Durant leur séjour en Algérie, les délégués parcourent le Sahel dans tous les sens, de la mer à la plaine, de Fouka et Kaléah à la Maison-Carrée et la plaine, autant que le temps et la prudence le leur permirent. Ils ont vu les villages commencés et les emplacements de tous ceux projetés. Ils ont recueillis les idées du Gouverneur général et du Directeur de l'Intérieur sur la colonisation. Ils ont observé de près et en détail, la population répandue sur place, la nature et l'espèce des ouvriers et colons (ou soi-disant colons) débarqués chaque semaine à Alger. Ils ont observé ce qui existe alors de culture, ce qu'on peut espérer du sol avec une population active, vigilante et véritablement agricole.
Selon les propres paroles de Achard : "Enfin j'en ai assez vu, assez appris pour me former une idée exacte du pays, de ses ressources, de ses besoins, du parti qu'on peut en retirer, et de ce qu'il faut pour établir la colonie sur des bases solides et la mettre en voie de prospérité."
En mai 1842, ACHARD présente son projet au Ministre.

LE PROJET ACHARD ET SON RAPPORT AU MINISTRE.
Observations préliminaires.

A Monsieur le Maréchal, duc de Dalmatie, président du Conseil, Ministre Secrétaire d'Etat de la Guerre.
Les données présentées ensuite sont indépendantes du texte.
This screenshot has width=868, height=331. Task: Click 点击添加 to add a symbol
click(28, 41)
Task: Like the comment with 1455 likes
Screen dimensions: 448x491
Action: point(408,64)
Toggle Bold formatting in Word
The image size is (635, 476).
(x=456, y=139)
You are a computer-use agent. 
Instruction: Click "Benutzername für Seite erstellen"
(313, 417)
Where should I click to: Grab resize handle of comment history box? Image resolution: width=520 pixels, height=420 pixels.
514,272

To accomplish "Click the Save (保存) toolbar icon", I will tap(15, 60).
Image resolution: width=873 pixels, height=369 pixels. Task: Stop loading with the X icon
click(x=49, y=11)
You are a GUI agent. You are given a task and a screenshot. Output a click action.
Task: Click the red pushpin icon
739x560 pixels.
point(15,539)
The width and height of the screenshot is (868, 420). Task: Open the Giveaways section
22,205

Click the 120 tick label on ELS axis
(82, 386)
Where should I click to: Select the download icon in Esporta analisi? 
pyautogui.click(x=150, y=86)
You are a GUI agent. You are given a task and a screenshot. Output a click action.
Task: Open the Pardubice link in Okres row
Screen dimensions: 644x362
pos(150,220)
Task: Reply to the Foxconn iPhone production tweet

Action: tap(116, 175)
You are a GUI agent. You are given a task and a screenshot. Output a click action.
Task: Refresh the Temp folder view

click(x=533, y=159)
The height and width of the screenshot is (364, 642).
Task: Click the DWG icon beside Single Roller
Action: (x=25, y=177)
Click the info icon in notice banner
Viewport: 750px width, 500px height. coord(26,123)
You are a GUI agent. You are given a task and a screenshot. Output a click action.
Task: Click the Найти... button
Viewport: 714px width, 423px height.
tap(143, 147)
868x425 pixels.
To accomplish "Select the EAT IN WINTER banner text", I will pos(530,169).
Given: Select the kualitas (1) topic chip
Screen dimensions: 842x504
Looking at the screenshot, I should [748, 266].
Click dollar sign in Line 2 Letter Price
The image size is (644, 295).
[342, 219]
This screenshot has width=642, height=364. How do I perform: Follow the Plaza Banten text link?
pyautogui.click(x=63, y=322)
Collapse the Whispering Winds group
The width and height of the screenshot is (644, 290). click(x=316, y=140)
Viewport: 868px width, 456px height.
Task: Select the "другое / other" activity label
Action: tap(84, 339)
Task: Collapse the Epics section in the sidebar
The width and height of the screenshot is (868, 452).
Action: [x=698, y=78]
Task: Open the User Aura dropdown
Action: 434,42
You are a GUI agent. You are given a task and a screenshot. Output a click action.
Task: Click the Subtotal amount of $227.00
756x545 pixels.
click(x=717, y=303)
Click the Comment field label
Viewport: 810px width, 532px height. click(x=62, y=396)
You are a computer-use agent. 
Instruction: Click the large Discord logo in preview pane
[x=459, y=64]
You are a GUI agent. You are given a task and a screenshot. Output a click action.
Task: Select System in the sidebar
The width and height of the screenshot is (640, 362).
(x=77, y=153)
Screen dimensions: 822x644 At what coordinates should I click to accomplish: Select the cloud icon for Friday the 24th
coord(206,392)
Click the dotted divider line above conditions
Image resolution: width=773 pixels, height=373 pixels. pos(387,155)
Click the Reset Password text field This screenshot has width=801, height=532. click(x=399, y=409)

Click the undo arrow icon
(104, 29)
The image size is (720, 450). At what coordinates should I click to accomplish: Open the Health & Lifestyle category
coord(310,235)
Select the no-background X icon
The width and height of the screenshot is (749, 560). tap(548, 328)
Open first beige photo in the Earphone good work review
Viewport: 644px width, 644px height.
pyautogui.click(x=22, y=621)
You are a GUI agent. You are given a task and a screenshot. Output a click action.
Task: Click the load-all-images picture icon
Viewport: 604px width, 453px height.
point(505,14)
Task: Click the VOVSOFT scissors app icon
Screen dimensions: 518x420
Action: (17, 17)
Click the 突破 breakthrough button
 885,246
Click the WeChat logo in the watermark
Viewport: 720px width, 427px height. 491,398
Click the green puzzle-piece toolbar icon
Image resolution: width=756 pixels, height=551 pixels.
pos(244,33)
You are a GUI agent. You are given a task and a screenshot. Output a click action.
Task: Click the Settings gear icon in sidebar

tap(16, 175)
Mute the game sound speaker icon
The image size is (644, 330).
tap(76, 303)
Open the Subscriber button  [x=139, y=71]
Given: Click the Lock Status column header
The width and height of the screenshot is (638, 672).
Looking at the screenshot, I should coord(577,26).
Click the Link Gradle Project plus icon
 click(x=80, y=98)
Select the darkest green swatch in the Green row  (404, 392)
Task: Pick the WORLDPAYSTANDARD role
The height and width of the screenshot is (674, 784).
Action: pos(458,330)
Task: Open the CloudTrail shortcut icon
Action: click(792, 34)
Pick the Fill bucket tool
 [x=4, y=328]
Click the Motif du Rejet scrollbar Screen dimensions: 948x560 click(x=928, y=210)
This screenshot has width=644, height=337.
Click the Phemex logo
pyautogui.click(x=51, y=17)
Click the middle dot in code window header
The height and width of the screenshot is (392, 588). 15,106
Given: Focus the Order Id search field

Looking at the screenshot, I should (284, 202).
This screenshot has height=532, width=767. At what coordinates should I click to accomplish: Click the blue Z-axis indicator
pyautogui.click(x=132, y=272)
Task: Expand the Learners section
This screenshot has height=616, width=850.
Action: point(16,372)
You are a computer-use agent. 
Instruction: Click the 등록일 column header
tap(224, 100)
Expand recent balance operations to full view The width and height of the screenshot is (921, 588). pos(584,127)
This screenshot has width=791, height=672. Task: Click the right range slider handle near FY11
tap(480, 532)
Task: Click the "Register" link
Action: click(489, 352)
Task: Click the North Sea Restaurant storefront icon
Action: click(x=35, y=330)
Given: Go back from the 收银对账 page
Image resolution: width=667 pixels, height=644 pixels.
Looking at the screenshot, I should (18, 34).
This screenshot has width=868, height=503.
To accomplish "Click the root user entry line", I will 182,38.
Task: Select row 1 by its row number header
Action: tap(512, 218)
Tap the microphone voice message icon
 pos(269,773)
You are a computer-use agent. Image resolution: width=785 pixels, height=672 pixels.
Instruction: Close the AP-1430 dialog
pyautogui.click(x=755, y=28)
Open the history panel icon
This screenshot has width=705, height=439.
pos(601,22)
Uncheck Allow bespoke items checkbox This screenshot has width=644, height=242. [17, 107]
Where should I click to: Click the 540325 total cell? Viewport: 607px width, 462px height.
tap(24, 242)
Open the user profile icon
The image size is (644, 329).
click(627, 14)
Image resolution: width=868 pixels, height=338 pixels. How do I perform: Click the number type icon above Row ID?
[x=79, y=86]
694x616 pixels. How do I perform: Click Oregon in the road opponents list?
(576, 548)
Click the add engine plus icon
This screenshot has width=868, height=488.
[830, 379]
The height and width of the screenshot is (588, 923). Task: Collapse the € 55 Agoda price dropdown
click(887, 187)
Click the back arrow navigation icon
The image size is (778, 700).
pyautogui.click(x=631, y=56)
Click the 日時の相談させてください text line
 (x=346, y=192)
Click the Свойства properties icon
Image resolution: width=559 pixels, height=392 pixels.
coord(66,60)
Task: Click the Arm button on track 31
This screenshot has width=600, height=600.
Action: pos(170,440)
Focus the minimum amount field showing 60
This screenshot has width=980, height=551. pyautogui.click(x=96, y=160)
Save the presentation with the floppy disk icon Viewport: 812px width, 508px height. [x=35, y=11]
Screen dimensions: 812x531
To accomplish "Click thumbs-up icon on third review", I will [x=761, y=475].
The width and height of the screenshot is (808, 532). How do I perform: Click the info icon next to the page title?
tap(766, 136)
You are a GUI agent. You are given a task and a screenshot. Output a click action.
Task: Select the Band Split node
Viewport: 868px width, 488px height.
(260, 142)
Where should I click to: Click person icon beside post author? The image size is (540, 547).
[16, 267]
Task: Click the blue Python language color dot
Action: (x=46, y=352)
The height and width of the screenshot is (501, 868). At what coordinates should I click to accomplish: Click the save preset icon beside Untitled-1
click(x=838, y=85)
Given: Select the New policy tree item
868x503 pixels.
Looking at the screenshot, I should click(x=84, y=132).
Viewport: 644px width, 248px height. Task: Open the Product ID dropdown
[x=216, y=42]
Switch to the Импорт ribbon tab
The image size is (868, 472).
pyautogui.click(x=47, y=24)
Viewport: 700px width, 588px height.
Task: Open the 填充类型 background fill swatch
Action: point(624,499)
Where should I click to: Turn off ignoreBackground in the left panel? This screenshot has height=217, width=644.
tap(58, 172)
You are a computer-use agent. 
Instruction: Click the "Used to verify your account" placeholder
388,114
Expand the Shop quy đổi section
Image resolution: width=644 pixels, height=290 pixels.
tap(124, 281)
Monsieur le Ministre,
J'ai à vous rendre compte de la mission dont vous m'avez honoré, mais, avant d'en venir à mon rapport, permettez-moi de vous présenter quelques observations préliminaires et de vous expliquer, avant tout, comment il se fait qu'un notaire de campagne se trouve mêlé à une question aussi importante et aussi brûlante d'actualité que celle de la colonisation de l'Algérie.
Etabli depuis passé vingt ans en Alsace, j'ai étudié les mœurs et le caractère de ses habitants, si différents de ceux des autres départements.
J'ai admiré le haut degré de perfection auquel ils ont poussé l'agriculture, l'éducation des bestiaux, et y ai reconnu la cause de l'énorme différence de revenu qui existe entre la même quantité de biens loués dans ce pays et d'autres de l'intérieur, et même limitrophes. Devenu ensuite témoin oculaire de nombreuses émigrations, toutes sans exception, dirigées vers l'Amérique, j'ai cherché à m'expliquer comment, avec tant d'éléments de prospérité, un sol admirable et fertile, des populations entières en venaient à s'expatrier, sans autre motif apparent que le besoin de changer d'air.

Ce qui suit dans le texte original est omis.